Moment of inertia about z-axis in spherical coordinates

[clairez93]

Homework Statement

Use spherical coordinates to find the moment of inertia about the z-axis of a solid of uniform density bounded by the hemisphere $$\rho=cos\varphi$$, $$\pi/4\leq\varphi\leq\pi/2$$, and the cone $$\varphi=4$$.

Homework Equations

$$I_{z} = \int\int\int(x^{2}+y^{2})\rho(x, y, z) dV$$

The Attempt at a Solution

I tried to convert that equation to cylindrical coordinates and got this (k representing density because it's uniform)

$$I_{z} = k \int^{2\pi}_{0}\int^{\pi/2}_{\pi/4}\int^{1}_{0}\rho^2 sin^{2}\varphi*d\rho*d\varphi*d\theta$$

Plugged that into my calculator and got:

$$\frac{k\pi(\pi+2)}{12}$$

The book answer is:
$$\frac{k\pi}{192}$$

What am I doing wrong?

 

[LCKurtz]

Homework Statement

Use spherical coordinates to find the moment of inertia about the z-axis of a solid of uniform density bounded by the hemisphere $$\rho=cos\varphi$$, $$\pi/4\leq\varphi\leq\pi/2$$, and the cone $$\varphi=4$$.

You mean $\varphi = \pi / 4$ for the cone.

Homework Equations

$$I_{z} = \int\int\int(x^{2}+y^{2})\rho(x, y, z) dV$$

The Attempt at a Solution

I tried to convert that equation to cylindrical coordinates and got this (k representing density because it's uniform)

$$I_{z} = k \int^{2\pi}_{0}\int^{\pi/2}_{\pi/4}\int^{1}_{0}\rho^2 sin^{2}\varphi*d\rho*d\varphi*d\theta$$

That doesn't look like cylindrical coordinates to me.
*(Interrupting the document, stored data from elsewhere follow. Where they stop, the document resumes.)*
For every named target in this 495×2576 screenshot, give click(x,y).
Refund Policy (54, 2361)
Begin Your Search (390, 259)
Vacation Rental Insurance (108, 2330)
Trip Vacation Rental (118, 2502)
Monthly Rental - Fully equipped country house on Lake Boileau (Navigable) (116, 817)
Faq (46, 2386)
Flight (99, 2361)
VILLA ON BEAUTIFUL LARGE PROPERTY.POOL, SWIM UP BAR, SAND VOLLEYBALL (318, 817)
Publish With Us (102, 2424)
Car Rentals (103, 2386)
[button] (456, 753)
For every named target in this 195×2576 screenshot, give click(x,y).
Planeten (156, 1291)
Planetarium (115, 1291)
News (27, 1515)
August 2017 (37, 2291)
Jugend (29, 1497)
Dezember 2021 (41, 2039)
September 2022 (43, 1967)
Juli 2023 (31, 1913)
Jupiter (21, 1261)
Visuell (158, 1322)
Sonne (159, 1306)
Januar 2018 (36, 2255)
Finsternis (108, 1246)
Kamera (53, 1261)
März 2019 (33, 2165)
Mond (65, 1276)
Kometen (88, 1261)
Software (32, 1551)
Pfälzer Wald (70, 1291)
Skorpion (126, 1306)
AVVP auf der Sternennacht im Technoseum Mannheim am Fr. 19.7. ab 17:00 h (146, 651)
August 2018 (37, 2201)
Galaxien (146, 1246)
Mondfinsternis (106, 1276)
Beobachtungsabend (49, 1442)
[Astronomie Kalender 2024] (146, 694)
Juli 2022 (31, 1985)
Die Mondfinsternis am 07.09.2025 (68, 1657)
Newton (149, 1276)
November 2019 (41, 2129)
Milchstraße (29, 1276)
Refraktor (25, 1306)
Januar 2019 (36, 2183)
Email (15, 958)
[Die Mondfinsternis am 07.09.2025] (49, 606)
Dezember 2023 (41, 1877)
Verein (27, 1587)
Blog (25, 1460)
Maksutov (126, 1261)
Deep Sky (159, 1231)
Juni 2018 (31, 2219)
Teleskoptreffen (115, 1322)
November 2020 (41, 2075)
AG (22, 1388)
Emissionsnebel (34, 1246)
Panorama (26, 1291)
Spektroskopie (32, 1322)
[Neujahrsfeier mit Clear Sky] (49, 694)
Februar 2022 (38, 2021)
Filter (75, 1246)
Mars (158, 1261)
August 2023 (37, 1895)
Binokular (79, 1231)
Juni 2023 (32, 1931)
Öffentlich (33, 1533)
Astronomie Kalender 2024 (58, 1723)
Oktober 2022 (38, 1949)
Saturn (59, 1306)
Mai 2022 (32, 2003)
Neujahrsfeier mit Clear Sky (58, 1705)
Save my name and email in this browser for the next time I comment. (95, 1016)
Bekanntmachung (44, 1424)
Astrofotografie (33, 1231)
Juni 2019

But then, why would you want cylindrical coordinates anyway? Assuming that the $\rho^2\sin^2(\phi)$
is the moment arm, check your spherical coordinate dV.

Plugged that into my calculator and got:

$$\frac{k\pi(\pi+2)}{12}$$

The book answer is:
$$\frac{k\pi}{192}$$

What am I doing wrong?

Aside from getting the dV wrong, using a calculator?

[Edit] Looking closer your limits for $\rho$ are also wrong.

 

[clairez93]

You mean $\varphi = \pi / 4$ for the cone.

Yes, sorry, typo.

That doesn't look like cylindrical coordinates to me. But then, why would you want cylindrical coordinates anyway? Assuming that the $\rho^2\sin^2(\phi)$
is the moment arm, check your spherical coordinate dV.

Sorry, typo, I meant spherical coordinates.

I checked and dV should be

$\rho^2\sin^2(\phi)d\rho*d\varphi*d\theta$

So that should change the integral to:

$$I_{z} = k \int^{2\pi}_{0}\int^{\pi/2}_{\pi/4}\int^{1}_{0}(\rho^2 sin^{2}\varphi)^{2}*d\rho*d\varphi*d\theta$$

Aside from getting the dV wrong, using a calculator?

I usually use my calculator to check my setup, then once I know that is right, I go back and evaluate it by hand.

[Edit] Looking closer your limits for $\rho$ are also wrong.

I'm not sure what to do for $\rho$, I thought since the radius of the hemisphere was 1, then $\rho$ would go from 0 to 1.

 

[LCKurtz]

I checked and dV should be

$\rho^2\sin^2(\phi)d\rho*d\varphi*d\theta$

The sine should not be squared.

So that should change the integral to:

$$I_{z} = k \int^{2\pi}_{0}\int^{\pi/2}_{\pi/4}\int^{1}_{0}(\rho^2 sin^{2}\varphi)^{2}*d\rho*d\varphi*d\theta$$

I'm not sure what to do for $\rho$, I thought since the radius of the hemisphere was 1, then $\rho$ would go from 0 to 1.

Have you drawn a picture of the desired volume? Your sphere is not centered at the origin and its equation isn't $\rho$ = 1.